Thanks for the info. I also saw at least 2 small hive beetles in the nuc box after transferring the hive. Not sure what to do about that yet since I'm very new at this beekeepeing hobby. It does get down below freezing here in south central Texas in the winter but usually not for more than 2 or 3 days. Our average winter is generally mild.


----------



## Truetide (Oct 6, 2012)

By they way, when I transferred the hive from the nuc box, the existing comb now occupies 6 of the 8 frames in the hive box. The 2 remaining frames have wax coated black plastic foundations. Would it be advisable to add a shallow super or another deep before winter? Thanks again.


----------



## seamuswildflower (Apr 2, 2011)

do not give them too much space i did that and fed them like crazy they made lots of comb and almost no honey give them just enough space then add on feed feed feed


----------



## Truetide (Oct 6, 2012)

The sugar syrup (about 1 quart) I put out for the hive last night was consumed by mid-afternoon today. I suspect there was some robbing going on.


----------



## kilocharlie (Dec 27, 2010)

As winter approaches, you will want to have an inside-the-hive feeder. As freezing temperatures approach, do not use liquid feed. Make up a candy fondant inner hive cover, and feed them a patty of pollen substitute or actual pollen. Dry sugar feeding is an option in a pinch, but other feeding methods are probably better.

If robbing is suspected, equalize the colonies with brood frames and narrow the openings to one bee wide by one bee tall.

Seamus is correct. Supers are added in nectar flows - mostly spring and summer, and in fall if you have a good, late flow. The goal in winter is to have just enough room for bees plus just enough honey, and no more.

How much is just enough? That is where beekeeping becomes an art...judgement. G.M. Doolittle suggested never letting them get below 20 lbs. of honey (that means starting with a lot more in the beginning of winter). Dr. Larry Connor suggests never letting a 2-deep Langstroth-hived colony start winter at a total hive weight below 130 lbs. These are good minimums. Do bees survives below these? Yes, often, but you will lose fewer bees to winterkill if you stay above the 130 lbs, and Doolittle said bees behave differently when they have 20 lbs of honey stored up. They forage better.
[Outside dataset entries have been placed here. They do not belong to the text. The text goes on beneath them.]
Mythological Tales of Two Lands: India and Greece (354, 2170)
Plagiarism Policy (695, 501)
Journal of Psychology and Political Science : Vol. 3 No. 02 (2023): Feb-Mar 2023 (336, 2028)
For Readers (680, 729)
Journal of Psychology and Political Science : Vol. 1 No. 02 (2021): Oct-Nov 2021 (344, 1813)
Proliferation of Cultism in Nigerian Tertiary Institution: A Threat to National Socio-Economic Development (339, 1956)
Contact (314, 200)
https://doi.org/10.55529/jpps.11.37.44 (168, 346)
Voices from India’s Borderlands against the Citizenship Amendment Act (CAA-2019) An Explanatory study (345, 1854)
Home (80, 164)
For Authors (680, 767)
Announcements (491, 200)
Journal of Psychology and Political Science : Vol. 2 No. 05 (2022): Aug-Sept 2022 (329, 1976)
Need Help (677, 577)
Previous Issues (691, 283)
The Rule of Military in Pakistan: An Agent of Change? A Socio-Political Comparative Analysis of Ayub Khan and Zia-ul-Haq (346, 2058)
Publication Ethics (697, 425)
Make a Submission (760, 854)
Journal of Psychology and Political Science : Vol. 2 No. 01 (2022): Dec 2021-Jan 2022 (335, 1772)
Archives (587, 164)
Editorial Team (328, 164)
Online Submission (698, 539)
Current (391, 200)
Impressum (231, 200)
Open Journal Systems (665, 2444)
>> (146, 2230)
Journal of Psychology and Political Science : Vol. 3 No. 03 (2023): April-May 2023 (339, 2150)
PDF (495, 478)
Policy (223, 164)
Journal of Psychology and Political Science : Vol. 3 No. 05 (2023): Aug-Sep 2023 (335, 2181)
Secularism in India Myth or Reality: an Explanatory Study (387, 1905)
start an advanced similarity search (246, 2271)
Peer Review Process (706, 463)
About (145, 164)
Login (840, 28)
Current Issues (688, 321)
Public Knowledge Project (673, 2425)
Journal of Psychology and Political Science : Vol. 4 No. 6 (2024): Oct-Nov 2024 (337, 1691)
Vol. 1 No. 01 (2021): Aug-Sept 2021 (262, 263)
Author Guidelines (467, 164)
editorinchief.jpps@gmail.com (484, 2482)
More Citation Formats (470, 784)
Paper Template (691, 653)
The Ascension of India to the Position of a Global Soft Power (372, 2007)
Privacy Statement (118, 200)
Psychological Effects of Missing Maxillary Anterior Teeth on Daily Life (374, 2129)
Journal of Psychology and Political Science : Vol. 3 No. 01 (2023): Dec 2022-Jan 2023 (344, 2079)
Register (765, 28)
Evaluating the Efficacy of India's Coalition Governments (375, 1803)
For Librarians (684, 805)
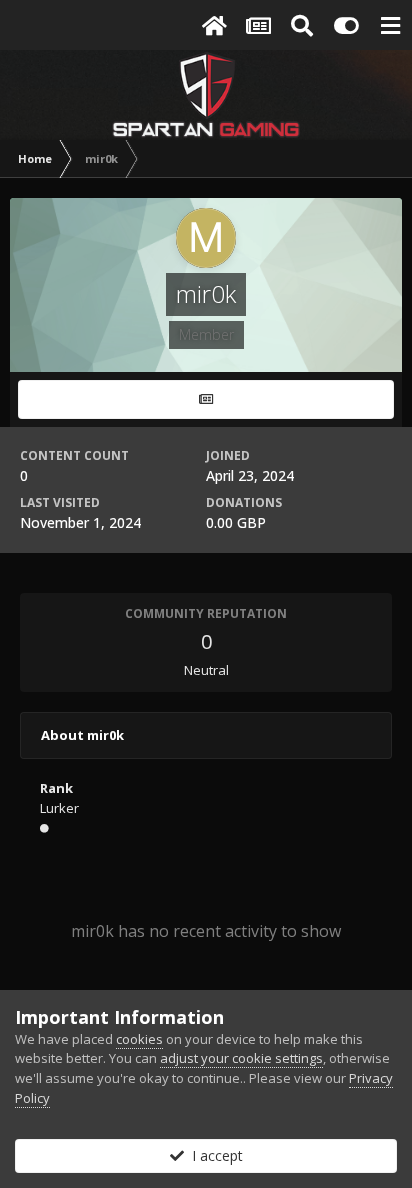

Below these levels -> FEED THEM.

You will eventually get to know the flows in your area, how your bees perform in your area, and your judgement will eventually be almost as good as the bees.

One good trick for wintering 6, 7, 8, or 9- frame colonies in 10-frame equipment comes from Dr. C.C. Miller. Make up a "hive dummy", a wooden box the size and shape of a comb frame. Place these next to the side of the box in lieu of empty comb or undrawn foundation. It takes up volume that the bees do not have to heat, allowing them to heat a smaller volume with less energy, thus using up less stored food. I hardly see anyone do this anymore, and it is one of the best volume control tricks in the book! Dr. Miller thought hive dummies were *essential* equipment. I'd cringe to second-guess a guy whose 1903 and 1913 yeild-per hive records still stand!

One other trick to help wintering bees is is to make up a 2" deep inner cover filled with foam. A small vent hole is directed so that water can't get in, but water vapor can get out. One could make up a special deep-railed outer cover to go with it, but it isn't necessary in any but the most sever rainfall areas.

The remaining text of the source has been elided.